Obtain clean planting materials
- Use disease-free micropropagated (tissue-cultured) banana plants for replanting. This is one effective tactic to prevent the inadvertent spread of BBTV and plant-parasitic nematodes. Two of the most damaging nematodes on banana, spiral nematode (Helicotylenchus multicinctus) and burrowing nematode (Radopholus similis), are endoparasitic nematodes. This means that, similar to BBTV, they can survive in the banana plant and be transferred to a new field if infected plants are used as replanting material.
- If obtaining tissue-cultured banana plantlets is not feasible, planting symptomless banana suckers is another choice. However, the risk of farmers inadvertently transplanting BBTV-infected symptomless suckers is high. Hooks et al. (2008, 2009) found that BBTV has a long incubation period (20–85 days) in Hawai‘i climates. As such, infected plants may appear healthy for a lengthy time period. A survey of 50 symptomless banana suckers newly transplanted at a commercial banana farm on O‘ahu revealed that 100% of the suckers contained banana aphids, 92% were infested with winged morphs, and 20% of the suckers contained aphids that tested positive for BBTV (Hooks unpublished).
- Planting of symptomless banana suckers should be accompanied by weekly scouting for BBTV symptoms after transplanting to ensure timely removal of newly symptomatic BBTV-infected plants.

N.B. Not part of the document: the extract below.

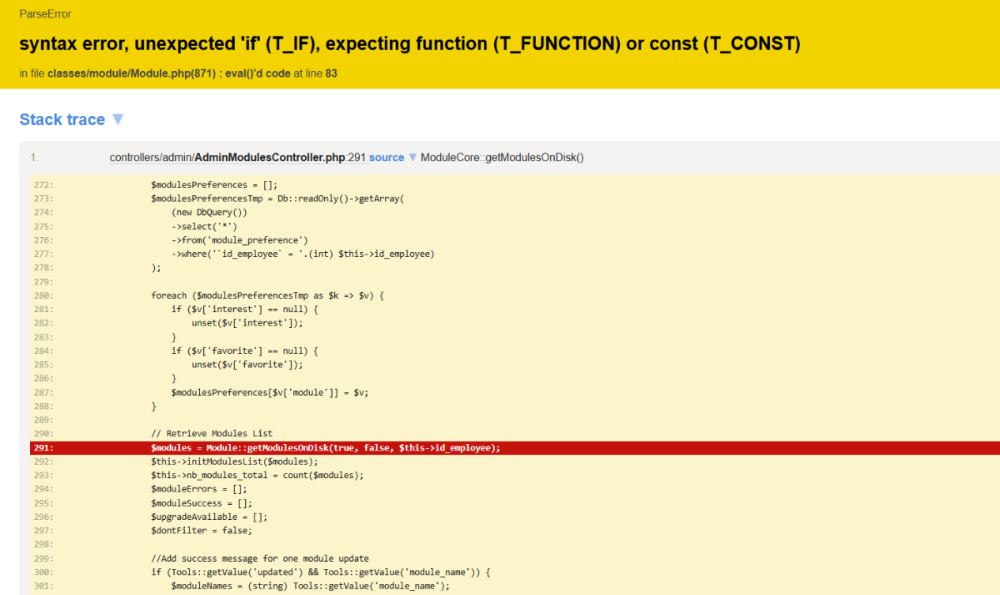The image size is (1000, 595).
Task: Click the triangle arrow next to source
Action: tap(412, 158)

- To reduce the viability of nematodes in banana keiki that are to be transplanted, farmers can refer to the hot water treatment (55°C for 10 min) or banana keiki solarization techniques (1.5 hours) described in Chapter V.
- Although banana root weevil is not among the top 3 pests of concern targeted in this chapter, farmers should examine the corm of the banana keiki before planting for any damage caused by this weevil (see damage of banana corm weevils in Chapter III).

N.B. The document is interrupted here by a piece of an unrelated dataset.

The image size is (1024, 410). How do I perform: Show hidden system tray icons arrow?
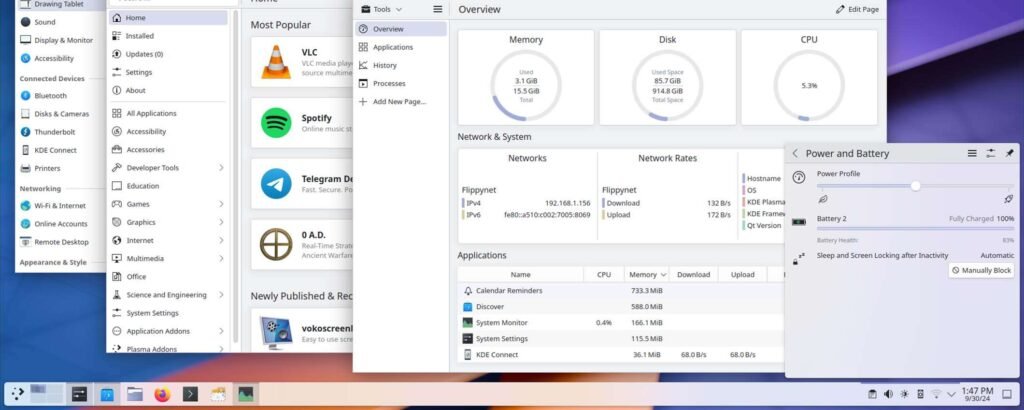point(950,394)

The strategy of planting disease-free tissue-cultured banana
plantlets has been successfully adopted in banana production in areas with high
BBTV or nematode pressure in Taiwan, the Philippines, and Australia (Espino et
al. 1998). In 2007, a banana tissue-culture facility was established in Hawai‘i
by Hooks and colleagues in cooperation with the University of Hawai‘i’s
Agriculture Diagnostic Service Center. More than 200,000 tissue-cultured
plantlets were distributed within the first 2 years of the initiation of the project.
Due to lack of funding, the program was closed in 2014. Through close
collaboration with CTAHR Cooperative Extension agents Sugano, Fukuda, and
others, significantly greater numbers of stakeholders in Hawai‘i are now more
aware of using disease-free plants through micro- or macro-propagation (Chapter
VIII and IX).
Crop maintenance after transplanting
- Maintain only 5–7 leaves per plant. This is sufficient to support banana bunch development. Remove excessive leaves to allow pesticides to come into contact with the targeted pests (banana aphids or black Sigatoka, etc.).
- Maintain only 3–5 plants per mat. This will allow better banana bunch development. A thick mat is difficult to manage (Fig. 10-2).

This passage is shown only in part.